Wednesday, 25 June 2008
JACKFRUIT JAM - A LABOUR OF LOVE
Last week our music group had gathered at Vatsala’s place for a practice session. With guru Ganga on holiday, we have been taking turns to practice at one another’s place.
After practice (and an extremely refreshing mango milkshake for our parched throats) Vatsala remarked that they had received some jackfruits from Mayavaram and would any of us like to take some home. None of us showed any eagerness – the work entailed in removing the tough green prickly skin, and retrieving the sweet and yellow segments from its sticky bed was mind-boggling. So there were no takers for that offer.
My acquaintanceship with the jackfruit is distant. I have seen jackfruits (or chakkai as we call it at home; its Thamizh name is palaa) growing in my grandparents’ backyard in Trivandrum. It is remarkable how these heavy fruits (weight ranges from 10 to 60 lbs or even as much as 110 lbs, according to Wikipedia ) are suspended from the short stems, defying gravity.

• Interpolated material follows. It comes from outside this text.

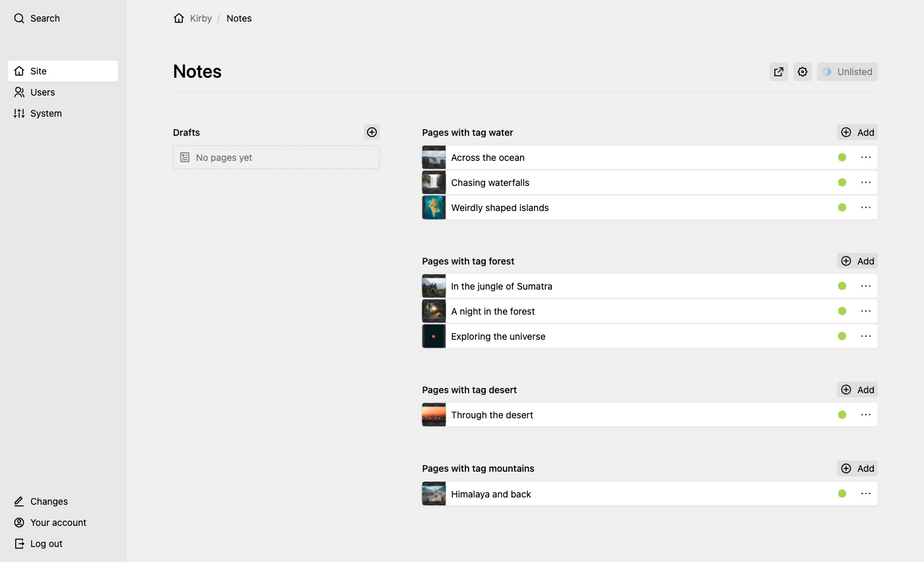Open the Notes page in a new window
924x562 pixels.
tap(778, 72)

However, there is a closer relationship with the final products made from them – chakka upperi (chips) and chakka varatti ( the incredibly sweet jam). How we relished these delicacies made by my grandmother, willingly slaving over the firewood stove for the family.
So I do know just how much time-consuming labour is involved. Still, when Vatsala repeated the offer, I was tempted and succumbed. After all, I thought, my mother was here with me, and she had seen her mother do it, though she had herself spent most of her life in New Delhi, where there aren’t any jackfruit trees. I carried one home. It was heavy, as heavy as a young child!
Ma took a look at it and wondered how I had managed to carry it. She wasn’t sure if it was still green enough for making curries, or ready for ripening – and she couldn’t tell if it was ‘koozhan’ for chips, or ‘varikkan’ for the ripened fleshy segments. We decided to wait it out. After all it was beginning to smell ripe. There is a saying that you can’t hide a chakka – its presence is revealed by the smell pervading the house.
In a couple of days the smell of the fruit filled the house, arousing elusive memories in me.Our helper Saroja was roped in to help with the procedure of separating the fleshy segments/bulbs enclosing the seeds (chakka kottai). The first one was taken out for tasting – and it was just too sweet – unbelievable. Ma and Saroja managed to separate all the sweet pieces. I hung around ornamentally, taking pictures, happy to be an also ran. We put some aside to eat, and to share with my friends at the next music practice. The rest Ma decided to make into chakka varatti. Her enthusiasm was greater than her discomfort from a painful shoulder, and she made it in no time. It was as good as what my grandmother used to make.
And the seeds are now waiting to be cooked into another delicacy – the mezhukku varatti.
A happy coincidence was seeing Mr. Abraham Tharakan’s post about jackfruit on the day I brought this one home.